I’ll create a full post on using uni-assist, as there is quite a lot to talk about.
Generally, you are required to have some knowledge of German beforehand if you wish to study in Germany at public universities. If you plan on applying to private universities, there might be different requirements. I personally wanted to study only at public universities. So, you would initionally need at least a B2 level of German which you can prove by taking a standarized test accepted in Germany, such as Goethe Zertifikat, DSH or any other (they will usually be listed on the websites of the universities you choose). If the language of instruction is in English, a B2 level would be sufficient and you would also have to prove your English proficiency as well. The usual standardized tests are TOEFL, IELTS or any other (again, stated on the websites). if the language of instruction is in German, you would need to prove at least a C1 level of proficiency, or take a supplemental “studienkolleg”, a 6-month mandatory pre-course where you would study either the subjects or language needed to enroll in a degree at a university. The possibilities and requirements for taking a studienkolleg are usually found on the websites of universities.
Bonus tip: if the language of instruction at a university is in English, and your previous education’s language of instruction was in English, you might be exempted from submitting a TOEFL or IELTS score. This is only possible if the institution of your previous education can issue an official document stating that you have reached the C1 level of English during your studies (in accordance with the Common European Framework of dadadie, don’t remember the whole name). But again, clarify this with your university by sending an email first!
After you send all of your documents, all you have to do is wait for a reply (hopefully a positive one).
Oh yeah, we’ve arrived at THAT topic. If you receive an admission letter, your next step would be to apply for a Visa or Residence Permit (known as Aufenthaltserlaubnis). If you are from Kosovo (or any other state that needs a visa to go from their house to the supermarket), then you have a two-step process to obtaining your residence permit. You initially receive a visa of up to 6 months, which will have to be converted into a residence permit once you enter Germany. You CANNOT, repeat, CANNOT (say it three times), convert your tourist Visa into a residence permit. I won’t get into the details but don’t even think about it!..
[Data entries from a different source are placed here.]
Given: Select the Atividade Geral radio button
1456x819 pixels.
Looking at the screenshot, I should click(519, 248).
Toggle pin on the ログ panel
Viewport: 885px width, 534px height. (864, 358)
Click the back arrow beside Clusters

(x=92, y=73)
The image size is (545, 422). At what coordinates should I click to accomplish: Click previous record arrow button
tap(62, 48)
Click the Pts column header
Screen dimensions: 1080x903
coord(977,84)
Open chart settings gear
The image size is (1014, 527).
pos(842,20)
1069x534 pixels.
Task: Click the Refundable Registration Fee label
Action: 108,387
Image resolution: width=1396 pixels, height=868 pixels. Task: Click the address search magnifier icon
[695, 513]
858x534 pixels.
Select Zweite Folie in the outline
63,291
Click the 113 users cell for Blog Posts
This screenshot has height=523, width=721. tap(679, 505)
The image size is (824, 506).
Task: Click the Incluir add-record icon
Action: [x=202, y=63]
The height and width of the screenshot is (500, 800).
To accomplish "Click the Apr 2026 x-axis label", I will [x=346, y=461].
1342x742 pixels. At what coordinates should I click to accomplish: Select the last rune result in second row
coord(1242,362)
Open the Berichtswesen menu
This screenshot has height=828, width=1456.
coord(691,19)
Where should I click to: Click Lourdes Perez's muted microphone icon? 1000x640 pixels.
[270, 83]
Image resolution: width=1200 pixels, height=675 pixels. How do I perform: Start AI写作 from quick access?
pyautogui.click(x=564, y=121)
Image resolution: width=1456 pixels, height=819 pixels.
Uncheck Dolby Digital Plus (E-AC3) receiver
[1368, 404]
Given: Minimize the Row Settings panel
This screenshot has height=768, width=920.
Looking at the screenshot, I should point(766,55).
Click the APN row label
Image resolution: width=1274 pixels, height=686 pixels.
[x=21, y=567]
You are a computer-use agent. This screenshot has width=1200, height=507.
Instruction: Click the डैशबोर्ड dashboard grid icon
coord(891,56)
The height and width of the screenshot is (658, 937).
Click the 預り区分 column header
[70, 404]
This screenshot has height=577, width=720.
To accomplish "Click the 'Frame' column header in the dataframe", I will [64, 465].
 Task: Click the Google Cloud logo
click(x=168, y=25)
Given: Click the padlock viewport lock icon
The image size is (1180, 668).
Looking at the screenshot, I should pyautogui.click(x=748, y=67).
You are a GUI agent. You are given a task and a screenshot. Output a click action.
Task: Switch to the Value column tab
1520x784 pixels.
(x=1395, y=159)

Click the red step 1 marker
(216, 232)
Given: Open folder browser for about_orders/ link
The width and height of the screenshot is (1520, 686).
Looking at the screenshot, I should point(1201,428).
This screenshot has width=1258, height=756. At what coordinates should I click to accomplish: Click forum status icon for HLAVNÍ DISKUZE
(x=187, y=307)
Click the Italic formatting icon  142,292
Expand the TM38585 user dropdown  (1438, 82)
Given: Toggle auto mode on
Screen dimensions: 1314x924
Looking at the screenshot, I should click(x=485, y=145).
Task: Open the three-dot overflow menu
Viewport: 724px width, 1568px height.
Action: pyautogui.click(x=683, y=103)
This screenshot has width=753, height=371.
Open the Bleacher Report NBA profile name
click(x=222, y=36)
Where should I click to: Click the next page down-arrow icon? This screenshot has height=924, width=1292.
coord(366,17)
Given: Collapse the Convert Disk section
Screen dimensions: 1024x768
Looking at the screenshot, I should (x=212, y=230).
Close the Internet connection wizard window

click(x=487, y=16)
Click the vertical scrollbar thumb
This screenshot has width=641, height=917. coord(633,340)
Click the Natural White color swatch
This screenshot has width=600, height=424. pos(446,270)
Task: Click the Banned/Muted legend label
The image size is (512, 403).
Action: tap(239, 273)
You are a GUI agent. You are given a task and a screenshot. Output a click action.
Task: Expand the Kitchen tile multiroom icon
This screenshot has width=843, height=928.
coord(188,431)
If you have a passport from a country that doesn’t need a Visa to enter Germany, you can apply for a residence permit directly in Germany.
I’ll write another post specifically about the issue of Visas and Residence permit, stay tuned!
Aaaaand the final part, starting your studies. This will be a very short part, because if you plan on studying in Germany I am sure you are prepared for the work it takes to complete a full degree!
If possible, try not to procrastinate. For those of you that know me, you know how much I struggle with this. However, it really does pay off to get your ducks in a row and plan your studies well. Also, try to not drift away from university requirements. Stick to studying, manage your time effectively and give a 100%. I have no doubt that all of you will shine if you work hard!
Thank you for reading lovies, and I wish you all success if you decide to study in Germany!